Thursday, July 01, 2004

This is good

Yesterday was the first day I blogged and I was all caught up in the idea of blogging in and of itself. It was all fluffy and ethereal, all very academic. Looking back at my posts from today, I'm seeing a change. I notice myself falling into good blogging form: writing some horribly self-centered crap then violently defending myself against friends and would-be detractors.

This came much more quickly than expected and with sentences that, dare I say it, are so staccatto as to rival my days as a trumpet player in middle school jazz band.

I'll Dawson's Creek you

Same friend, though more friend in title now--aquaintance really, seems to have been rather illuminated by this infant blog of mine.

Quoth Brit: "It always amazes me how different english and american people write . . . Aye, americans are much more subject to prose-like sentences, sort of a literary version of Dawsons Creek.."

I'll try to make my sentenses more terse. Better yet I'll throw all my posts into the Hemingway Novel generator. While I'm working on that here's a list of rambling ass brits:

Joseph Conrad (slight deduction for being Eastern European by birth)
Oscar Wilde (bonus points for writing rambling PLAYS)
Shakespeare (Ultra bonus points for writing rambling plays in iambic pentameter)

more to come as I think of them

Of Metabloggics

Found this while trying to explain what a blog was to a British friend. Poor wretch had no idea. Apparently their politicians like to individualize themselves based on issues and platforms rather than the trendy way they fundraise. . . neanderthals.

blog

n.
Short for weblog.
A meandering, blatantly uninteresting online diary that gives the author the illusion that people are interested in their stupid, pathetic life. Consists of such riveting entries as "homework sucks" and "I slept until noon today."

v. intr.
The act of posting to a weblog.

Courtesy of www.urbandictionary.com

And yes, having nothing else in my life, I've been talking blogs with people.

Wednesday, June 30, 2004

Hmmm

I'm cripplingly narcissistic and a horrible speller so I've been reading my posts over and over compulsively. I need to clear the air. The last entry was too snotty and punk rock. I'm not nearly that thoughtful or tortured a soul. It's a big goddamned front. I was playing at being overtly cynical because secretly I feel so giddily optimistic about where this blogging thing could take me. Artistically.
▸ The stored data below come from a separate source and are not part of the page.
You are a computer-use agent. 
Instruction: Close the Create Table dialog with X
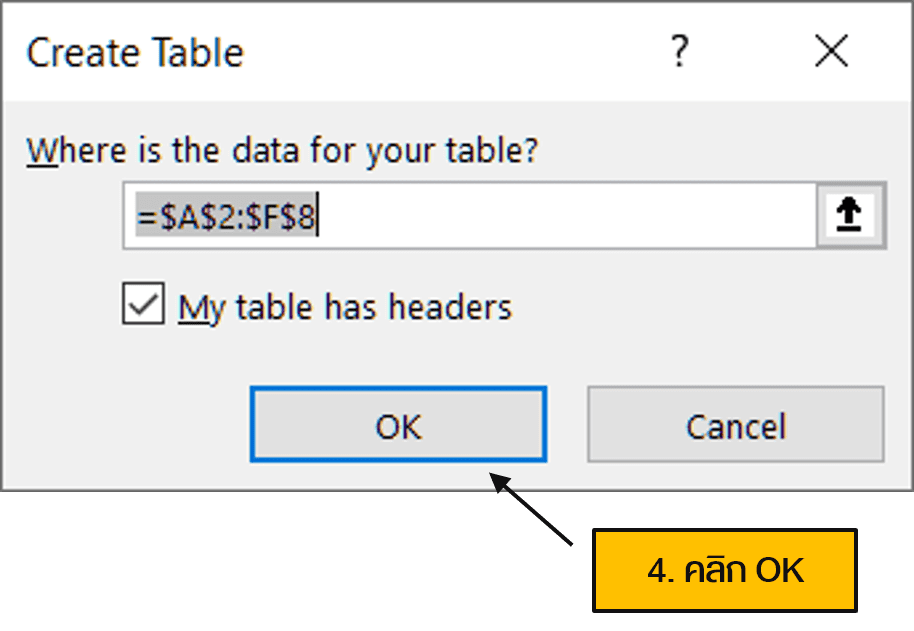click(x=831, y=52)
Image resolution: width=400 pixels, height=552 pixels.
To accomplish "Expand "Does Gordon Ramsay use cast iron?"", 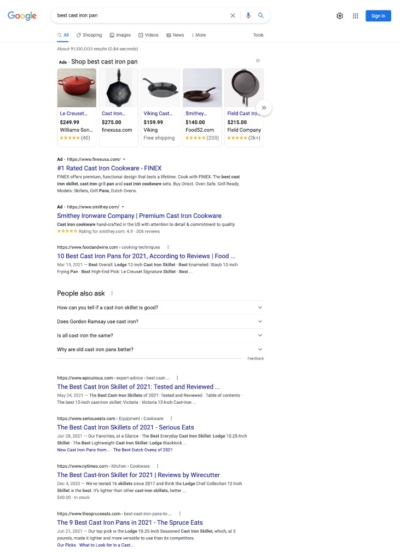I will click(160, 321).
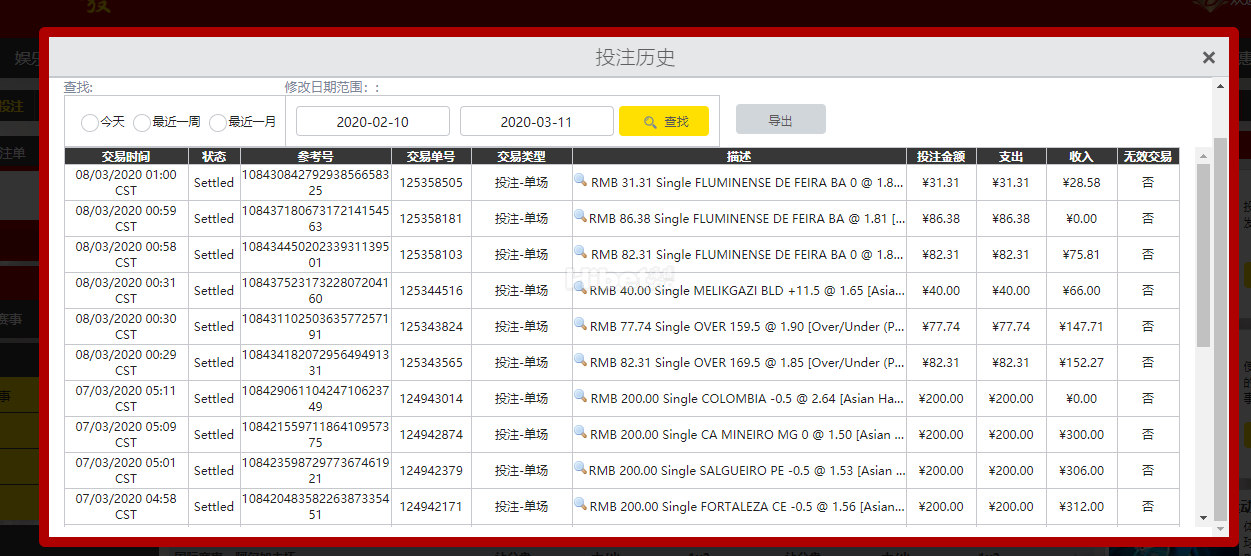This screenshot has width=1251, height=556.
Task: Click the 导出 export button
Action: pos(780,120)
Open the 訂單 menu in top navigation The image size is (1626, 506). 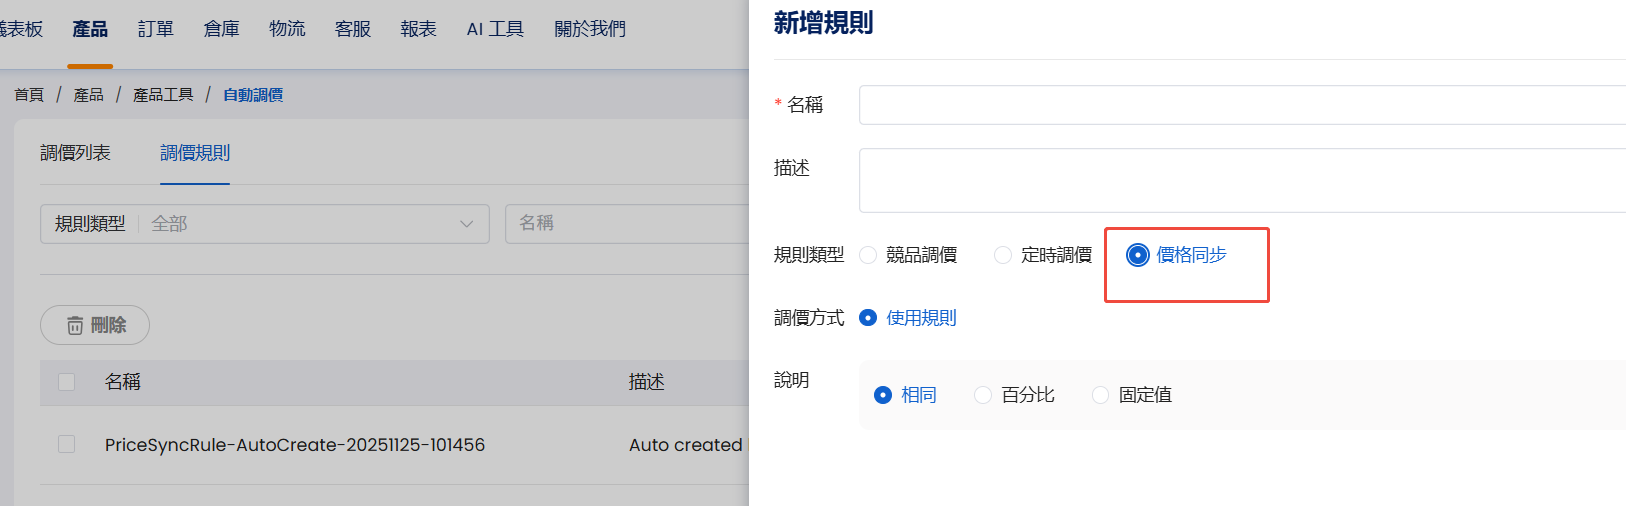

I imagine myself sitting down at a coffee shop somewhere while I pour over the constructive comments posted about my blog and, by extension, myself. The creative inspiration literally gushes out of me. This upwelling causes quite a commotion and I'm asked to leave. I cross the street to another coffee shop where I bravely churn out page after page of my novel, taking breaks only to finish my short stories and order more scones.

I'm immediately the talk of the goddamned town--all towns really. And then the imagining ends more or less and a blithe feeling of contentment takes it's place.

This is what blogging seems to do for me and it's awesome and I feel I'm definitely going places. Though once again in the interest of veracity, the delusions aren't new, just more frequent.


Oh and some kid told me my blog title sucks, so I'm going to change it. The first couple of words in this post should do.

'Kid' being a term I use for people whose opinions I respect and who have at one time or another criticized myself or my actions.

I just realized something

Now that I've turned my full attention to blogging, concentrated the meat of my intellectual power directly at it's core, then turned that meat back inward upon itself, I've reached a startling conclusion.

I'm going backwards. I'll ellaborate.

I had an idea for a novel once, got the juices of the aforementioned brain-meat really flowing. Had it all stored up in my head, even wrote some of the important stuff down. It was going to be huge, had just read a bunch of Gabriel Garcia Marquez (LONG before Oprah!), it was gonna be massive. And it hasn't gone anywhere since. I had a tough time getting started, that was the problem. There was just too much to think about, I couldn't break it down.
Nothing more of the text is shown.